[Stored records]

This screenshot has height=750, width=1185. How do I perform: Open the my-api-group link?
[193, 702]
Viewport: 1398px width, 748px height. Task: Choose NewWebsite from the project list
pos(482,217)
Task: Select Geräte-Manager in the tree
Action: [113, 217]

TRY IT: Starting at the line that contains "Viewport: 1398px width, 748px", retype every line through the end of the records exactly, and nothing else.

SOLUTION TO THIS TASK:
Viewport: 1398px width, 748px height. Task: Choose NewWebsite from the project list
pos(482,217)
Task: Select Geräte-Manager in the tree
Action: [113, 217]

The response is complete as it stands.